In the uneasy peace that followed, artists sought escape in beauty and progress. Lachlan Goudie explores the creation of the Queen Mary, a triumph of Glaswegian industry and Art Deco design. Eddie Izzard celebrates the utopian modernism of the De La Warr Pavilion — a bold statement of hope by émigré architects fleeing fascism — while photographer Hannah Starkey examines Bill Brandt’s haunting images of 1930s Britain, where poverty and resilience coexisted in stark relief.

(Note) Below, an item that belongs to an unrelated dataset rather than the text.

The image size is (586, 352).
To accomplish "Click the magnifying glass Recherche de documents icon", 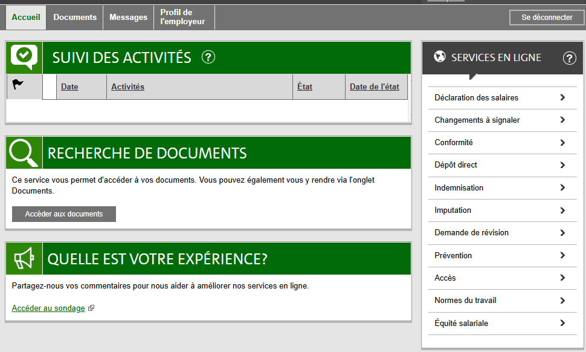I will (24, 152).
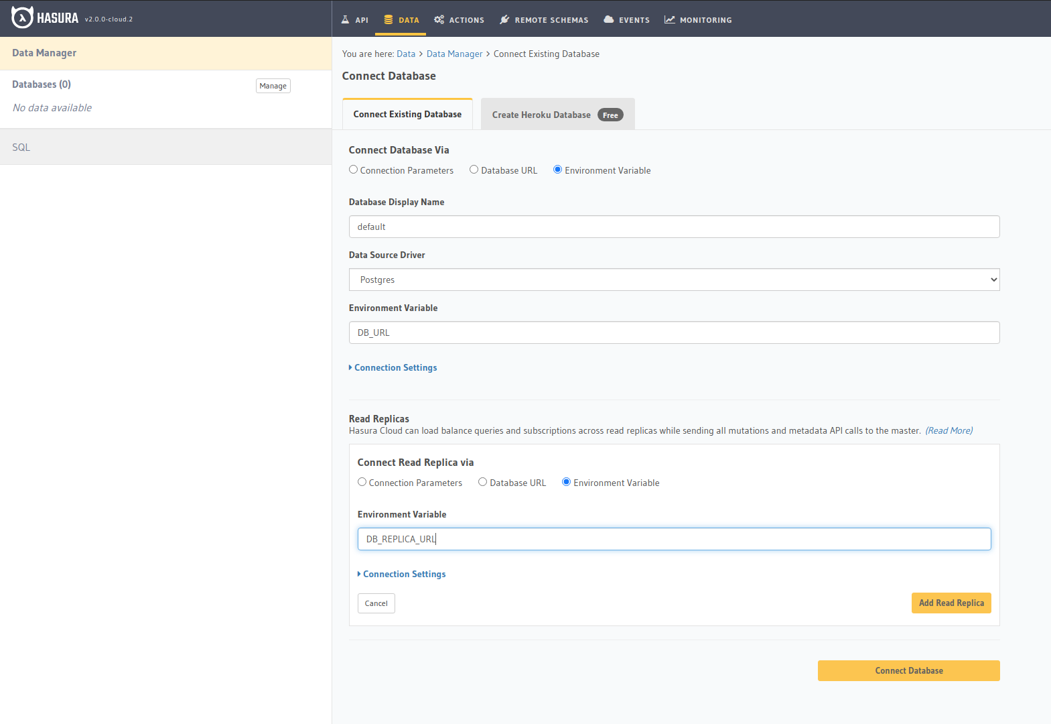This screenshot has height=724, width=1051.
Task: Click the Hasura logo icon
Action: (x=22, y=18)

As war returns, film director Andrew Macdonald revisits The Life and Death of Colonel Blimp, the daring anti-war vision of his grandfather Emeric Pressburger. Artist Ryan Gander traces Barbara Hepworth’s search for harmony through abstract form, and Denzil Forrester confronts FN Souza’s anguished Crucifixion, foretelling a postcolonial world wrestling with guilt, loss, and renewal. In an age of devastation, the artists of the Isles turned destruction into defiance — and from chaos, remade meaning itself.